4. Silica-based coatings
You can find another solution to the PFAS problem right outside your door. Silica — which is found in soil, rocks, and sand — can be used to create water- and oil-repellent coatings without relying on PFAS chemistry.
So what makes silica-based coatings such a promising alternative to PFAS? For starters, silica is one of the most abundant minerals on Earth, making it a readily available and sustainable resource. And, unlike PFAS, silica is non-toxic and biocompatible — meaning it is less likely to cause harm to human health or the environment.
In addition, silica is chemically stable and can withstand high temperatures, making it ideal for harsh conditions. Together, these properties make silica-based coatings a prospective substitute for PFAS in industries like textile or electronics manufacturing.
5. Short-chain PFAS
While there are over 12,000 different PFAS chemicals in use today, not all of them pose the same environmental and health concerns.
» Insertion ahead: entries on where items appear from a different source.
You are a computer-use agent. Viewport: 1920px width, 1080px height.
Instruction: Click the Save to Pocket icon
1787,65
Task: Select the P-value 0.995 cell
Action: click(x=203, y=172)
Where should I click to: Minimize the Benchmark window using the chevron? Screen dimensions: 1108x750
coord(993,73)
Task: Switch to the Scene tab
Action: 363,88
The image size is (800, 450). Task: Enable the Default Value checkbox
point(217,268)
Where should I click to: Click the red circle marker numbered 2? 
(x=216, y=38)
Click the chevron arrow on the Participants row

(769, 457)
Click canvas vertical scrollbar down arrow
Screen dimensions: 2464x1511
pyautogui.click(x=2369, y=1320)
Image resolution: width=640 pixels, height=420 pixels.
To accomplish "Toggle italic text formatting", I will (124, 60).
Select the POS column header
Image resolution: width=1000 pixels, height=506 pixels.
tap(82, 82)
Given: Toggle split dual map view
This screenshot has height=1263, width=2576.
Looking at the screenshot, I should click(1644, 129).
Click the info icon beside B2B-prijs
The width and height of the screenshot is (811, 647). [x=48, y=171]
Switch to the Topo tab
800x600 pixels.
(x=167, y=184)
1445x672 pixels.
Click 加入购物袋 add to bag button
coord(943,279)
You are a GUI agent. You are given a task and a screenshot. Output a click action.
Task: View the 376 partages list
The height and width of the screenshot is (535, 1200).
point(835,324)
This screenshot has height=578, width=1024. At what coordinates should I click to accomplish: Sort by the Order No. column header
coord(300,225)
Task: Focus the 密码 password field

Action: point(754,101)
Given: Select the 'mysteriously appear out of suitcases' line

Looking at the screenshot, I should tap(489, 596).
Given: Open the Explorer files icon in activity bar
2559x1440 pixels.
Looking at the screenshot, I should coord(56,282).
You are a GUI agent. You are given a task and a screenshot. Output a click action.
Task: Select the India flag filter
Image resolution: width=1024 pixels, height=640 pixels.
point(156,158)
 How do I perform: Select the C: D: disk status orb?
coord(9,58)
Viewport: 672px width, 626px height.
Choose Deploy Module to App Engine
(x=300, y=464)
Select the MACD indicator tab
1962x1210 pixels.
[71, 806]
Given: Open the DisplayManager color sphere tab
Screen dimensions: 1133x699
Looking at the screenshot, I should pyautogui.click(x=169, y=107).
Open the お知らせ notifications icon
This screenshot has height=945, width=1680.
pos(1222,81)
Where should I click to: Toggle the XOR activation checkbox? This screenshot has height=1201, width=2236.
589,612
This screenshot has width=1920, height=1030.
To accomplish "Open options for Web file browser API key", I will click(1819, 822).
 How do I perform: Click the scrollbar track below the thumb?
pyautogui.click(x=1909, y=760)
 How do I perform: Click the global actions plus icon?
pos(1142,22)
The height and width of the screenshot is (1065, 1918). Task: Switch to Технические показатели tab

To understand why, let’s back up a step. We can categorize PFAS into two groups based on the number of carbon atoms they contain: long-chain PFAS and short-chain PFAS. Although both types of PFAS have water- and stain-resistant properties, short-chain PFAS tend to be less toxic and break down more readily in the environment than long-chain PFAS.
As a result, some industries have focused on short-chain PFAS as a safer and more sustainable alternative to traditional long-chain PFAS for various applications. Researchers are currently exploring the use of shorter-chain PFAS substances in treatments for textiles, carpeting, paper, and tile surfaces. However, more research is needed to understand any potential long-term environmental impacts and ensure they are a sustainable replacement for long-chain PFAS compounds.
Your takeaway
Bio-based and fluorine-free alternatives, electrospun nanofibers, silica-based coatings, and short-chain PFAS are among the emerging solutions to address the PFAS challenge. These substances and technologies offer environmentally friendly and effective alternatives to traditional PFAS-containing products across various industries. As research and development in this area continues, we’ll likely see even safer and more sustainable alternatives to PFAS in the future.